Lake Forest, Illinois UFO Sighting (September 19, 1947) — FBI Files
FBI records detail a 1947 investigation in Lake Forest, Illinois, involving allegations of illegal information sales regarding unidentified flying objects.
Background
On September 19, 1947, in Lake Forest, Illinois, U.S. government investigators recorded an unidentified-object incident later released to the public on May 8, 2026, as part of the Presidential Unsealing and Reporting System for UAP Encounters (PURSUE). This specific report emerged during a period of intense national preoccupation with aerial phenomena. The incident is categorized among the first wave of “flying saucer” reports that swept the United States following the Kenneth Arnold sighting in June 1947 and the Roswell incident in July 1947. During this era, the sudden influx of reports regarding metallic, disc-shaped objects created a sense of widespread public and governmental scrutiny.
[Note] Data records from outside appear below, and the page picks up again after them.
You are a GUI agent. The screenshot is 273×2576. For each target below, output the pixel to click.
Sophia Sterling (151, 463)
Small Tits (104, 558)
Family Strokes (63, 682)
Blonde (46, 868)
The geographical context of Lake Forest, situated in the affluent northern suburbs of Chicago, placed this incident within a densely populated region of the American Midwest. At the time, the United States was navigating the early stages of the Cold War, a period characterized by heightened vigilance regarding airspace security and the potential for technological breakthroughs by foreign adversaries. The case was filed with the Federal Bureau of Investigation, whose Knoxville, Albuquerque, Los Angeles, and other field offices routed UFO reports to headquarters under the Bureau’s standing protocols for the protection of vital installations. This administrative structure ensured that any reports potentially involving espionage or threats to national infrastructure were centralized for federal review.
What the document records
The released documentation details an investigation initiated regarding C. Wast Stevens, formerly of Lake Forest, Illinois, concerning a possible violation of law related to “flying discs.” The inquiry was not a direct investigation of a specific aerial sighting, but rather an investigation into the illicit trade of information. A Post Office Inspector requested information from the FBI regarding Stevens’ record and any associated details. This specific inquiry stemmed from allegations that Stevens was engaged in the sale of information pertaining to these unidentified objects.
While the document focuses on the investigation of Stevens and the potential for illegal information dissemination, it does not specify the number of witnesses involved in the underlying sightings. The nature of the investigation suggests that the primary concern for federal authorities at that moment was the unauthorized distribution of data regarding aerial anomalies, rather than the physical identification of the objects themselves.
Type of case
The case is classified as a visual sighting reported by ground or air observers. Such reports were common during the late 1940s, as the proliferation of civilian aviation and improved meteorological monitoring increased the frequency of unidentified aerial observations across the continental United States.
Status
All records released under the PURSUE program are designated unresolved by the All-domain Anomaly Resolution Office (AARO) by default. The federal government has not concluded that the events were anomalous, has not concluded that they were conventional, and has not ruled out either possibility. The investigation into Stevens remains a matter of historical record without a definitive federal conclusion regarding the legitimacy of the objects he was alleged to have documented.
Conventional candidates for sightings of this period include experimental aircraft, weather balloons, particularly the Project Mogul series in the late 1940s, and atmospheric optical phenomena such as sundogs and lenticular clouds. Additionally, astronomical objects including Venus, the Moon, and meteors near the horizon frequently provided explanations for sightings that lacked clear physical evidence. The Lake Forest case remains a significant piece of the broader 1947 phenomenon, highlighting how the era’s preoccupation with unidentified objects extended into the realms of domestic law enforcement and the monitoring of information security.